As the table indicates, the Bank is susceptible to lower earnings in a rising rate environment and will experience slightly higher earnings in a declining rate situation. The Bank has a negative GAP position which is reflected in the table. The improvement in a 100 basis point declining rate scenario is a result of two factors: (1) the Bank’s cost of funds has declined to the point that in the hypothetical downward shifts contemplated in the table, much of the bank’s deposits would not earn any interest which would further reduce the cost of funds and (2) the Bank’s projected loan growth has increased to the point that increased interest income would exceed the effects of accelerated repayments of loans and investments that are inherent in significant downward shifts in market rates. In a rising rate environment the Bank would be susceptible to lower net interest income (and consequently to lower net income) due to funding costs rising faster than the Bank’s ability to reprice earning assets resulting in margin compression.
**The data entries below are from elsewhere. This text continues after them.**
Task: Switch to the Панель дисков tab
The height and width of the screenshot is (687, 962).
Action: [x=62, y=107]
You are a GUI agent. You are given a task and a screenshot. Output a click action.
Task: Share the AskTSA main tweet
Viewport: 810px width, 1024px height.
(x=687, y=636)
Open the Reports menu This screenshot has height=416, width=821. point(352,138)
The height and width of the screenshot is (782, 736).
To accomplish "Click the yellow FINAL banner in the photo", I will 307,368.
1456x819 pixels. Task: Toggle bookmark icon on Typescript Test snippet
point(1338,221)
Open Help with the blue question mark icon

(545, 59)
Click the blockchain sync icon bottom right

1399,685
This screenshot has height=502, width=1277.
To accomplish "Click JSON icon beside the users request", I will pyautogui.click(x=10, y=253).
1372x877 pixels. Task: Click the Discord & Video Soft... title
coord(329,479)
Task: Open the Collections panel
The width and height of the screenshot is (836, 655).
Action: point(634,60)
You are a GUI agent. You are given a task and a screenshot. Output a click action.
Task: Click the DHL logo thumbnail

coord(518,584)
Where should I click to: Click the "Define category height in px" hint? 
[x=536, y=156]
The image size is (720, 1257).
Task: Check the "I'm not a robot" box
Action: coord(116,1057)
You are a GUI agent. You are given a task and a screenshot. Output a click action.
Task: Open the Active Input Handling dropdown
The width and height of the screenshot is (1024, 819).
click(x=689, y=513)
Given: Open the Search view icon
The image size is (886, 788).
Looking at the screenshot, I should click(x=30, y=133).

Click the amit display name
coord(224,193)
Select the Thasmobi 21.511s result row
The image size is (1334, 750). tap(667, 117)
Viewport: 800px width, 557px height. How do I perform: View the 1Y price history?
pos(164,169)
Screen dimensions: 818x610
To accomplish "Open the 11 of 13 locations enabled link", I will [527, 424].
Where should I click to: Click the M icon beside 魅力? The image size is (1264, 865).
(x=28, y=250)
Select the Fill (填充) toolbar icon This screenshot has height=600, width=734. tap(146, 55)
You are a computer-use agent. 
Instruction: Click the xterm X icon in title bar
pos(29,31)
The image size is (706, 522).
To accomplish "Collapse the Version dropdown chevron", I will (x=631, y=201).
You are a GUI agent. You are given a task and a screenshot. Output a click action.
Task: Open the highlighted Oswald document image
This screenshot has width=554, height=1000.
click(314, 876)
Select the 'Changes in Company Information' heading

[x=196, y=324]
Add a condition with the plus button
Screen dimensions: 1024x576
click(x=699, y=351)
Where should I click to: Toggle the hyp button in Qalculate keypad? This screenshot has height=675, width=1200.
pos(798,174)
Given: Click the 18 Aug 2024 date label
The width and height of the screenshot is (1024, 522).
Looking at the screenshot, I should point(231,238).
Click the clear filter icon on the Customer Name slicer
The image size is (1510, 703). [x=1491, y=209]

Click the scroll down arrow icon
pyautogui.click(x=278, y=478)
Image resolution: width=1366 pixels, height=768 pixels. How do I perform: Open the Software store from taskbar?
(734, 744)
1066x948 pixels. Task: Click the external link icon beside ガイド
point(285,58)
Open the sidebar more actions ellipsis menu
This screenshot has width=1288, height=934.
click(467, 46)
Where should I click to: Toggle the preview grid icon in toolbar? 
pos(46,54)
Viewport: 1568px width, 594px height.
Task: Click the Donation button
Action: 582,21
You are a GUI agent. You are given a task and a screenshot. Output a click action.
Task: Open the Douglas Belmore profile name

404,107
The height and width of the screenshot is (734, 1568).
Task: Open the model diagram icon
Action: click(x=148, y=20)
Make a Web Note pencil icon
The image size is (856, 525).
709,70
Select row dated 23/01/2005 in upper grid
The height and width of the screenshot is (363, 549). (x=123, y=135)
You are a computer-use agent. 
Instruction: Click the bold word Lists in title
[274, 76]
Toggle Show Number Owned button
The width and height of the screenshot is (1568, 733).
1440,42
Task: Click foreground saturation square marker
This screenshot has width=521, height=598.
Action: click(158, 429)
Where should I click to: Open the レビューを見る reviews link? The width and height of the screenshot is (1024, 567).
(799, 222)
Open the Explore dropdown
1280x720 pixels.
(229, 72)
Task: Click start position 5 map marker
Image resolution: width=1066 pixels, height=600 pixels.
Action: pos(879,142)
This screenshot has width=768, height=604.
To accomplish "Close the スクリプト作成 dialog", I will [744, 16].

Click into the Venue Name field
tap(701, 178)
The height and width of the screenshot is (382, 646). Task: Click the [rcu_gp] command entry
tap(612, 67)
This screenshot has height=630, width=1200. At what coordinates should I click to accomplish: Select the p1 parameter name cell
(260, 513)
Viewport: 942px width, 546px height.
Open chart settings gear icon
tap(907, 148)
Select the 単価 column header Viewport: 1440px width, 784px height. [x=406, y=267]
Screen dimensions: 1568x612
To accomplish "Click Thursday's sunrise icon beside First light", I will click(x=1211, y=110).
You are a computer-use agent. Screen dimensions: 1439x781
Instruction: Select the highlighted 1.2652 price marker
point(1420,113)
In a 200 basis point declining rate scenario, the cost of the Bank’s non-fixed term liabilities would drop to zero. However, a significant portion of the Bank’s earning assets would experience accelerated repayment/refinancing and those cash flows would have to be reinvested at very low rates. A significant immediate increase in rates would slow down anticipated cash flows from both the loan and investment portfolios resulting less interest income from reinvesting those cash flows at higher rates.

 

The table also indicates that the Bank would experience a significant change in the market value of portfolio equity in the event of an immediate dramatic increase in interest rates. The Bank has experienced significant deposit growth (+$45.3 million) in the nine months ended September 30, 2003 while loan growth has been essentially flat (+$1.1 million). This situation combined with considerable cash flows from the investment portfolio ($142.8 million in the nine months ended September 30, 2003) has resulted in sizeable purchase transactions in investment securities to reinvest liquidity. During the nine months ended September 30, 2003, the Bank has made $208.8 million in security purchases which represents 82.2% of the security portfolio. Although these purchases were made at current market rates, a sudden, dramatic increase in market rates would result in a similar decrease in the market value of the investment portfolio and the subsequent impact on the Bank’s equity in mark-to-market accounting. The Bank monitors this impact monthly and implements ongoing strategies to decrease portfolio duration which is a measure of the mark-to-market volatility. At September 30, 2003, the duration of the available for sale securities portfolio was 2.98 years. The Bank’s goal is maintain portfolio duration at or below 3.00 years. Mark-to-market accounting and related adjustments have no impact upon regulatory capital measurements.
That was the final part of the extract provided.